After graduation when the world got bigger, the ties naturally began to fray.  Wayne eventually ended up at the University of Southern Ontario after he fell in love with a beautiful Canadian girl named Susan who he married in 1968 and with whom he had two children, Tracy and Jordan.  For a time in the early seventies, they lived in Reading, PA, and I remember visiting them there on a number of occasions.

In Reading, Wayne’s son, Jordan was enrolled in Montessori school, and his teacher was a young, single woman from Woodbury named Dottie Lentz.  Wayne and Susan ended up playing matchmaker and arranged a date for Dottie with our friend and classmate, Ken Weaber. The rest, of course, is history as Ken and Dottie were married in 1977 and were together until Ken’s untimely death in 2013.  
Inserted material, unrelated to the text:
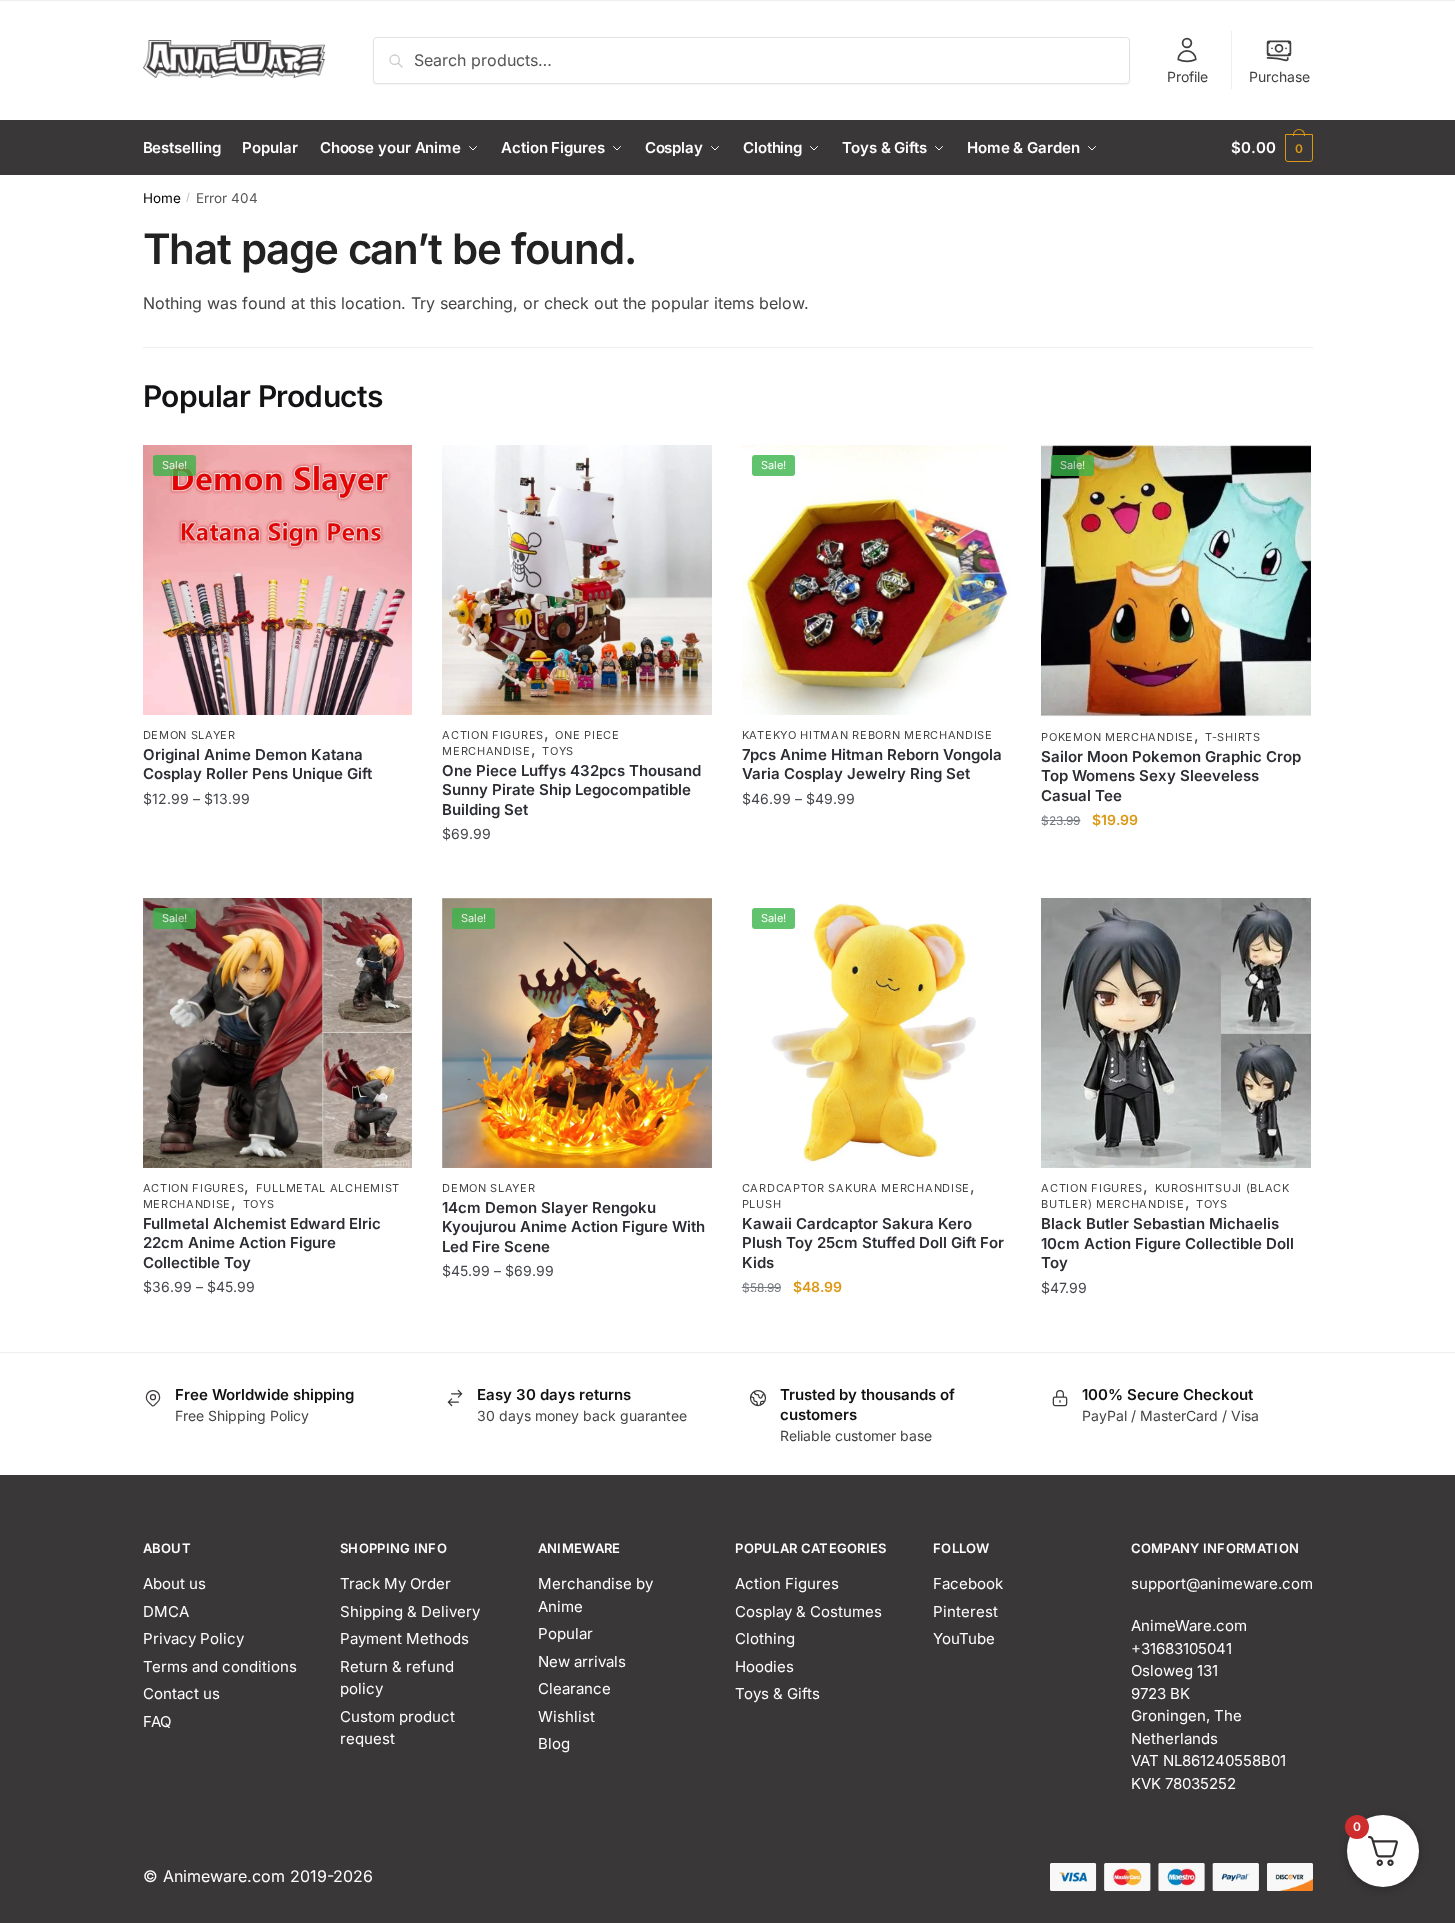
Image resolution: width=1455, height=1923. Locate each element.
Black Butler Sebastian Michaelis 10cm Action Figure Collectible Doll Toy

Hearing of Wayne’s death like hearing of Ken’s, left a void in my heart as another piece of my youth has slipped away.  But the joy that remains is always enough to scare away the dark.

08/04/15 10:08 AM #3    

Randy Hall

Great commentary Ed.  You are truly a fantastic historian of the class of '66!


08/04/15 04:46 PM #4    

Josh Gitomer

Randy, very well said. Ed, this is a beautiful memorial. I hope all our past classmates get at least one – surely they are all deserving in their own way. I love hearing about the meaningful HMHS friendships and how the affections and appreciations have survived the decades. I also have to compliment you on the articulation and precision of your memories. 

"Despite an amazing sense of humor, Wayne could come across as very dour." This is exactly how I remember him. I spent a lot of time with Dick Slacum, one of the funniest people I have ever known, and Wayne was our mutual friend. Slacum brought out the humor in everyone, and Wayne's sullen exterior always melted away when the three of us were together. Dick was a tennis buff and groundskeeper at the Haddon Field Club, the courts at the end of Elm. Wayne and I often helped him, watering and rolling the clay courts and carefully sweeping off the canvas lines that defined them. Then we would fill the baskets on our bikes with Coke, Pepsi, and milk bottles, rode up Graisbury Ave to the A&P on Crystal Lake, and cashed them in. We usually came up with a couple dollars at least, and used it to buy ice ream at Green Valley Farms next door. One very clear memory stands out: There was a thin strip of sunken ground between Green Valley and the supermarket that was hidden from view. For some reason it was beautifully maintained with a long manicured lawn barely ten feet wide and hedged with high flowering shrubs on both sides.  It was our secret hideout (we never saw anyone else there) and the perfect place to savor a chocolate milkshake. 

"But the joy that remains is always enough to scare away the dark."